Às vésperas da estreia no Gauchão, o técnico do Caxias, Fernando Marchiori, apresentou um balanço detalhado dos 51 dias de preparação para o confronto deste domingo (11) contra o São Luiz, às 16h, no Estádio 19 de Outubro. O treinador revelou que, descontando as folgas e recessos de fim de ano, o grupo teve 43 dias de treinamentos efetivos. Segundo Marchiori, o maior desafio foi lidar com a heterogeneidade do elenco, já que os períodos de inatividade dos jogadores antes da apresentação variaram drasticamente.

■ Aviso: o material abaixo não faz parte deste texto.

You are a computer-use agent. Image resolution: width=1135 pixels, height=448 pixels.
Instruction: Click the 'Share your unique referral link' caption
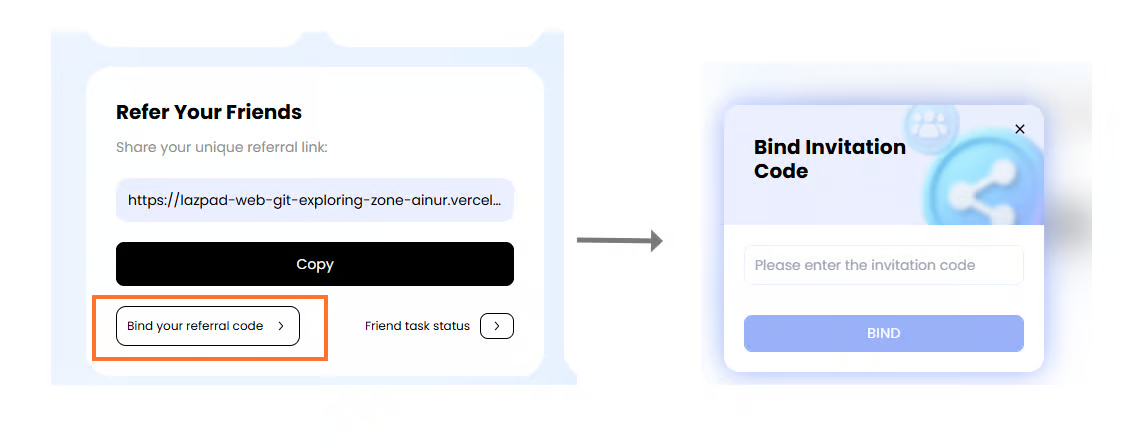pos(222,148)
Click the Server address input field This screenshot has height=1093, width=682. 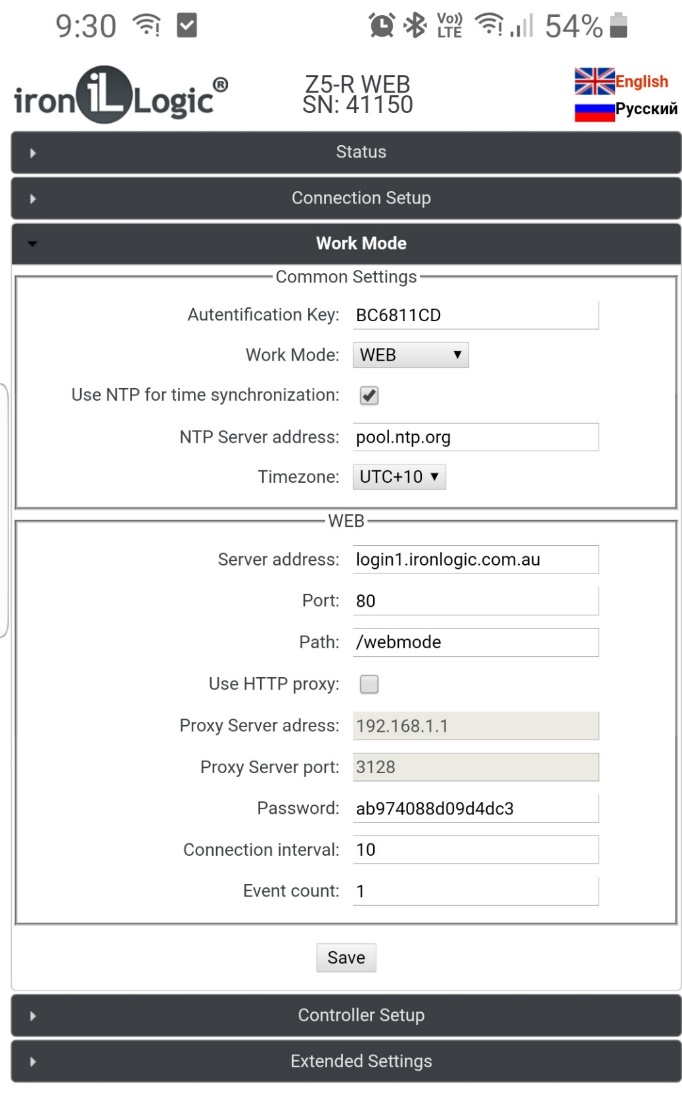[475, 560]
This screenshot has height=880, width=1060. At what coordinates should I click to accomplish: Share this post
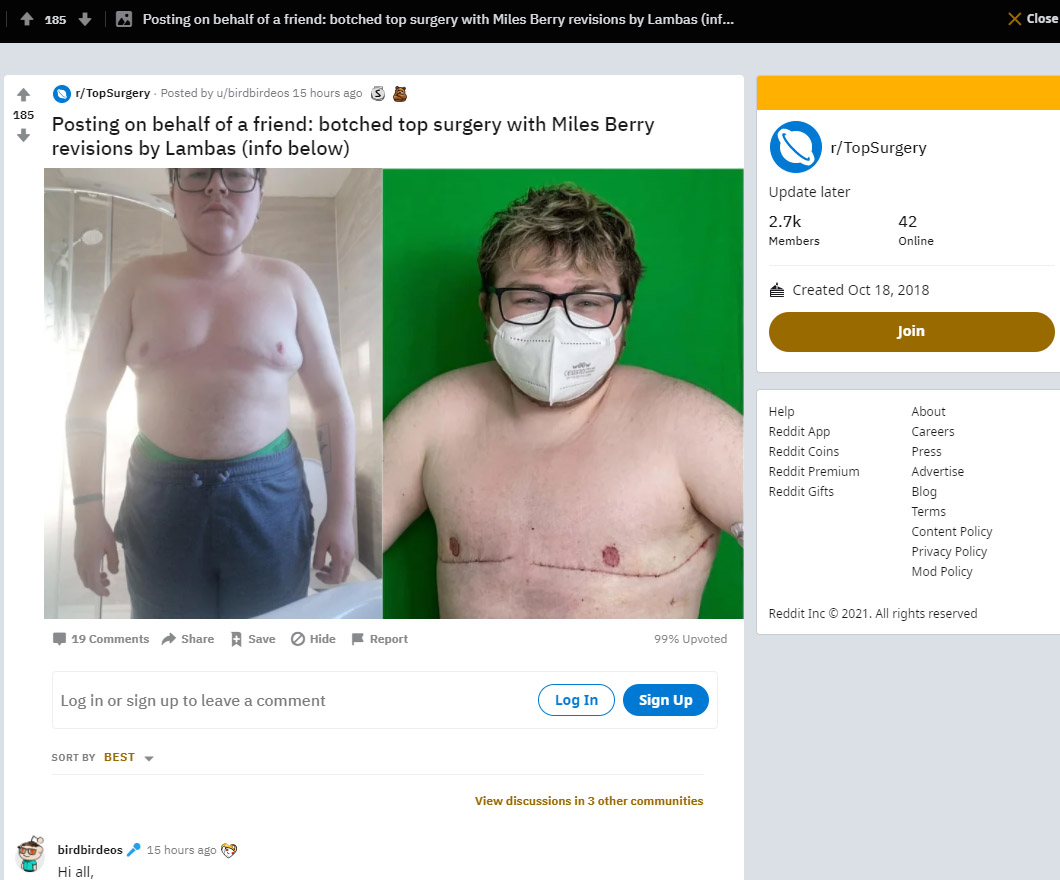point(188,639)
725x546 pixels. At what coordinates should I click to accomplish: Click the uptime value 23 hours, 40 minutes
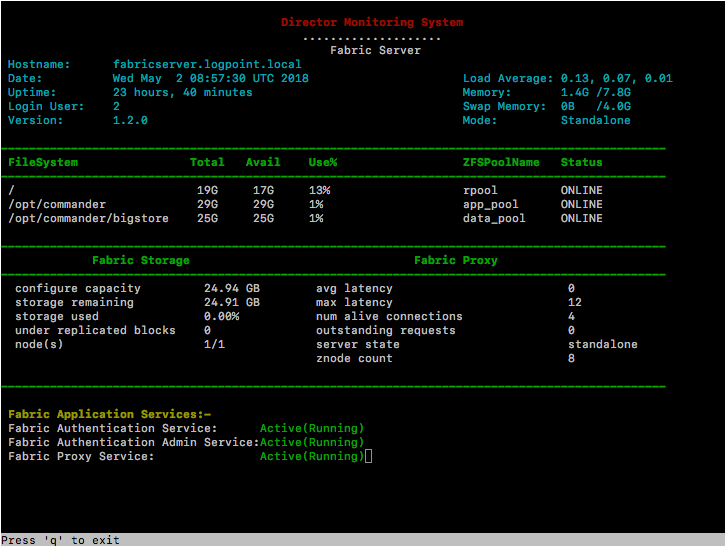tap(182, 92)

— Os remanescentes ficaram de 37 a 38 dias de férias. Já atletas que vieram da Série C bateram 78 dias parados, enquanto o Lucas Cândido, que chegou por último no dia 26 de dezembro, ficou 60 dias sem atividades — explicou o comandante grená.

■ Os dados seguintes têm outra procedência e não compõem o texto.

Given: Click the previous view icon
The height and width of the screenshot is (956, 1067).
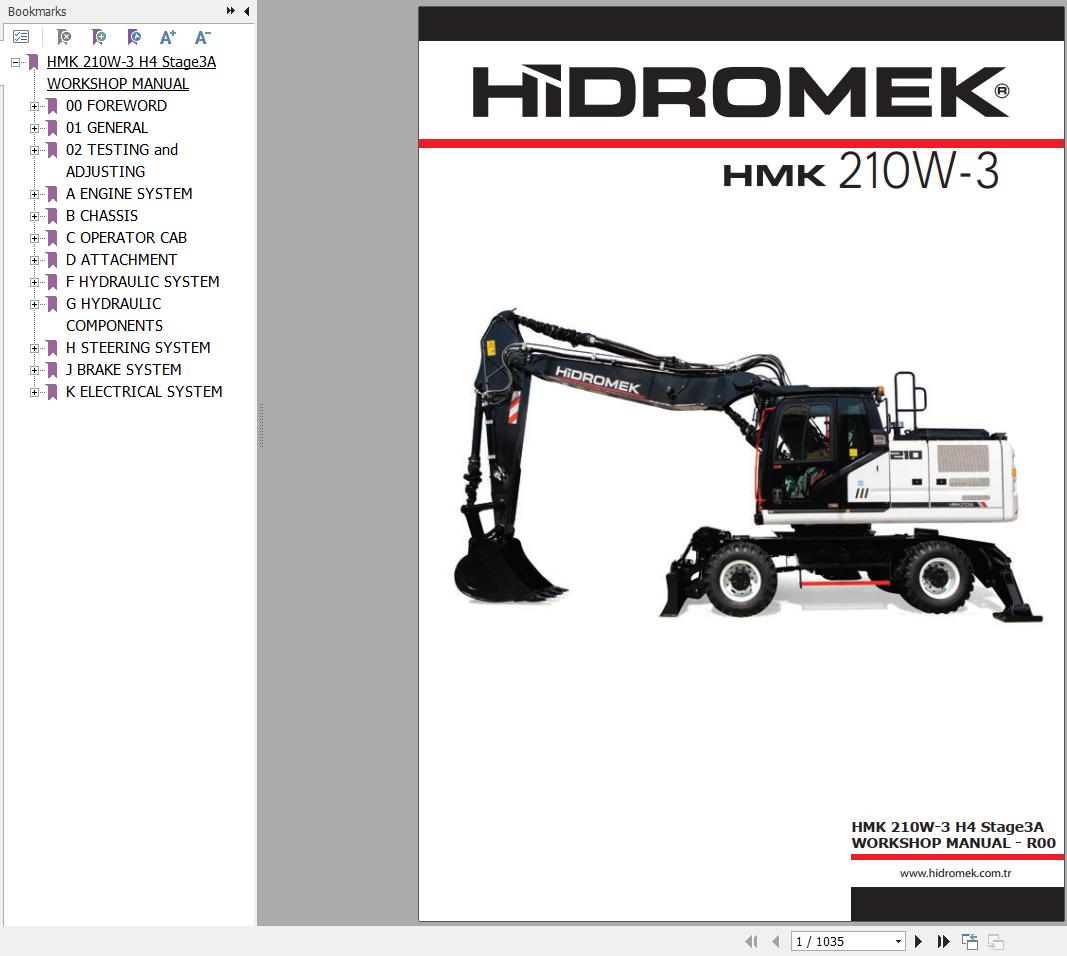Looking at the screenshot, I should point(969,941).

Essa disparidade física forçou a comissão técnica a dedicar uma fatia considerável do cronograma exclusivamente para a recuperação do condicionamento dos atletas. Marchiori detalhou que muitos reforços chegaram com o nível físico abaixo do esperado e percentuais de gordura elevados, o que consumiu quase metade do tempo disponível.
— Você gasta praticamente 20, 20 e poucos dias com a parte física. Restaram cerca de 20 dias para a parte tática e técnica, para buscar o entrosamento necessário — pontuou o técnico.
"Não tivemos todos os atletas na mesma data"
Apesar do tempo total de pré-temporada ser considerado bom para os padrões brasileiros, as chegadas em datas diferentes impediram que o treinador trabalhasse com o grupo completo desde o primeiro dia. Isso resultou em uma série de variações nos treinamentos para que a comissão pudesse conhecer as características individuais de cada um dos 16 reforços.
— Não tivemos todos os atletas na mesma data para elaborar o trabalho, o que complica para ter um grupo homogêneo dentro de uma preparação — admitiu Marchiori, justificando as diversas formações testadas nos últimos amistosos.
Para a estreia em Ijuí, o treinador projeta uma equipe competitiva, mas reconhece que o ápice técnico e o entrosamento ideal serão alcançados com a bola rolando oficialmente. Devido ao formato de "tiro curto" da primeira fase, o Caxias precisará acelerar esse amadurecimento coletivo dentro das quatro linhas.
— Nós vamos chegar com necessidade de ritmo e entrosamento, mas acredito que vamos atingir um nível de competitividade e crescimento durante a própria competição — finalizou o técnico.